**SUPPLIED PASSAGE:**
==================================================
My Trip to South Africa
I am writing from the tiny village of Bethel (population 200) in the tiny country of Lesotho (population 2,000,000). I have been filming a group of MIT students who are trying to develop a system that uses solar thermal energy to generate electricity using nothing more than old car parts. Unfortunately, the one flaw in any solar energy system has reared its ugly head, bad weather. I am waiting to see their machine in action, but storm clouds have now lingered for the second day in a row, so I am confined to be indoors with plenty of time on my hands.
This is a refreshing change from the frantic pace with which I have been storming through Southern Africa. My journey started in Johannesburg, where I visited the Apartheid museum. It’s a fascinating museum, which attempts to personalize the absurdity of racial separation by grouping visitors as either whites or non-whites upon entering. I received a non-white ID tag, which meant that I had to enter door number two. The museum left me completely repulsed and sharpened my eye to the post-Apartheid remnants that linger today in South Africa.
==================================================
**SUPPLIED DATA:**
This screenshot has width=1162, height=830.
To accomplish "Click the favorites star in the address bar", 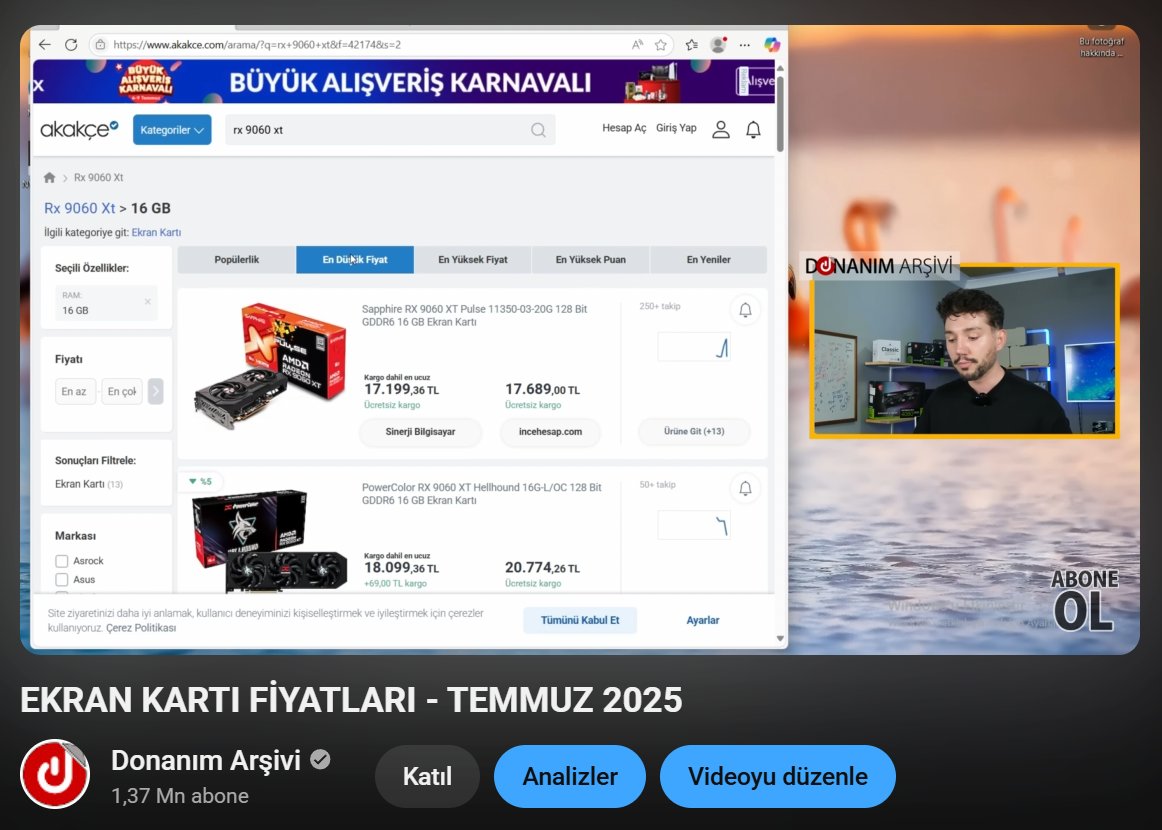I will [660, 44].
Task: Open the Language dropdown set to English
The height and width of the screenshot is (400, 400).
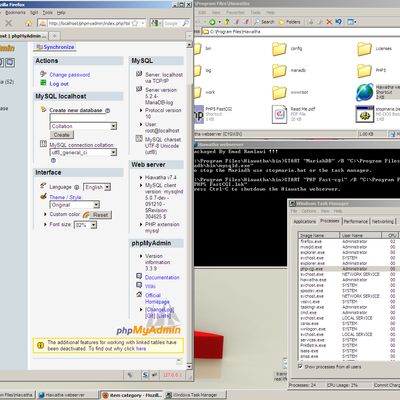Action: 97,187
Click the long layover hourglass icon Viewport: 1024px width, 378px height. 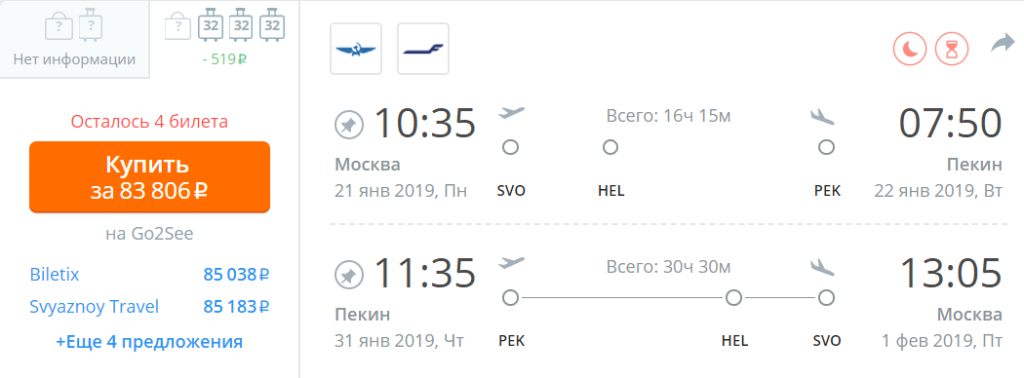pyautogui.click(x=952, y=49)
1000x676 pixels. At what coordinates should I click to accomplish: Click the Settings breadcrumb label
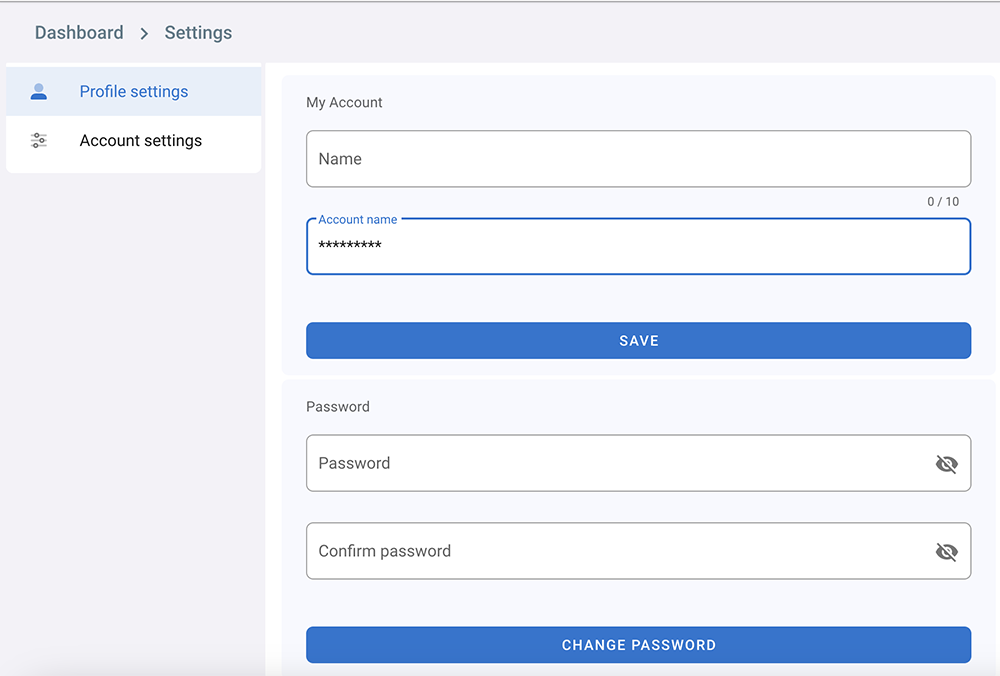(x=198, y=32)
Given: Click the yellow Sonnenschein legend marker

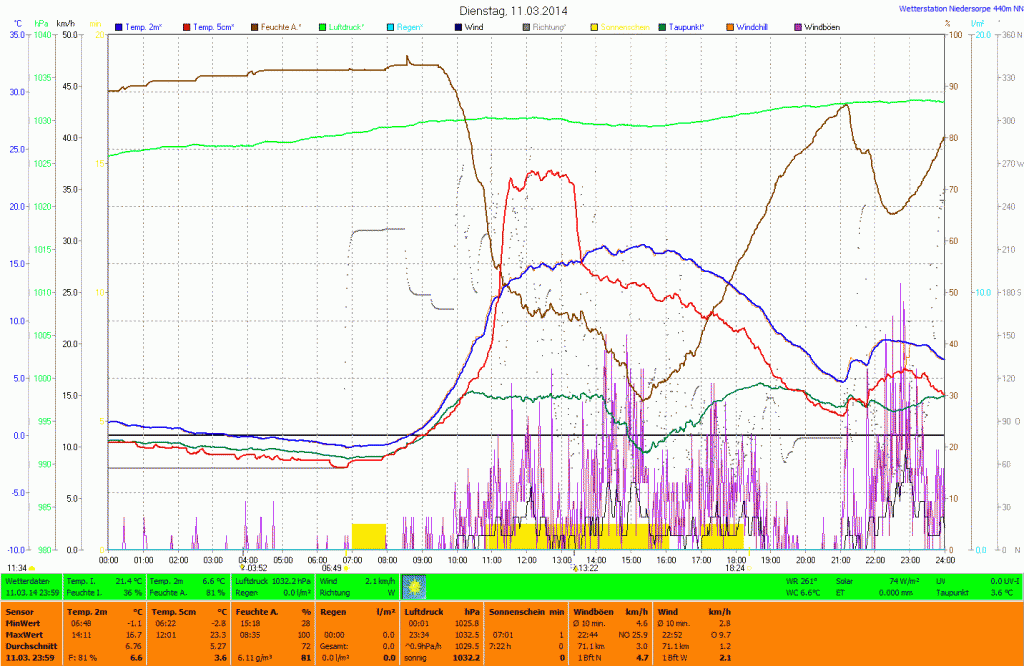Looking at the screenshot, I should tap(594, 26).
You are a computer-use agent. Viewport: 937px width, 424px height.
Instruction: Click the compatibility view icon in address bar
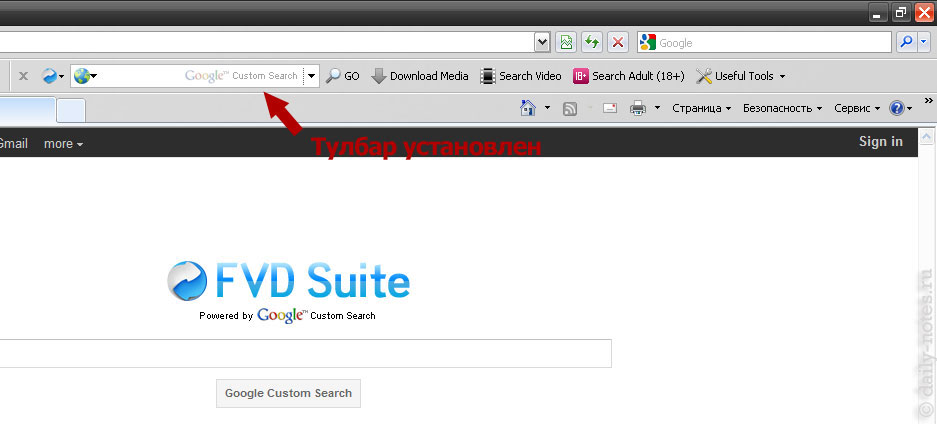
==================================================
**REQUIREMENT 1:**
Rewrite the paragraph of the travel account that begins "This is a refreshing change" as a short bulleted list, keeping its main facts.
**REQUIREMENT 2:**
According to the travel account, what are the MIT students trying to build their solar thermal system from?
**REQUIREMENT 3:**
Translate this sentence from the travel account into Spanish: "My journey started in Johannesburg, where I visited the Apartheid museum."

**TASK RESULT 1:**
- The stop is a welcome break from a frantic pace through Southern Africa.
- The journey began in Johannesburg with a visit to the Apartheid museum.
- The museum groups visitors as whites or non-whites on entry, to personalize the absurdity of racial separation.
- The writer received a non-white ID tag and had to enter through door number two.
- The visit left the writer completely repulsed and more alert to the post-Apartheid remnants that linger in South Africa today.

**TASK RESULT 2:**
Nothing more than old car parts.

**TASK RESULT 3:**
Mi viaje comenzó en Johannesburgo, donde visité el museo del Apartheid.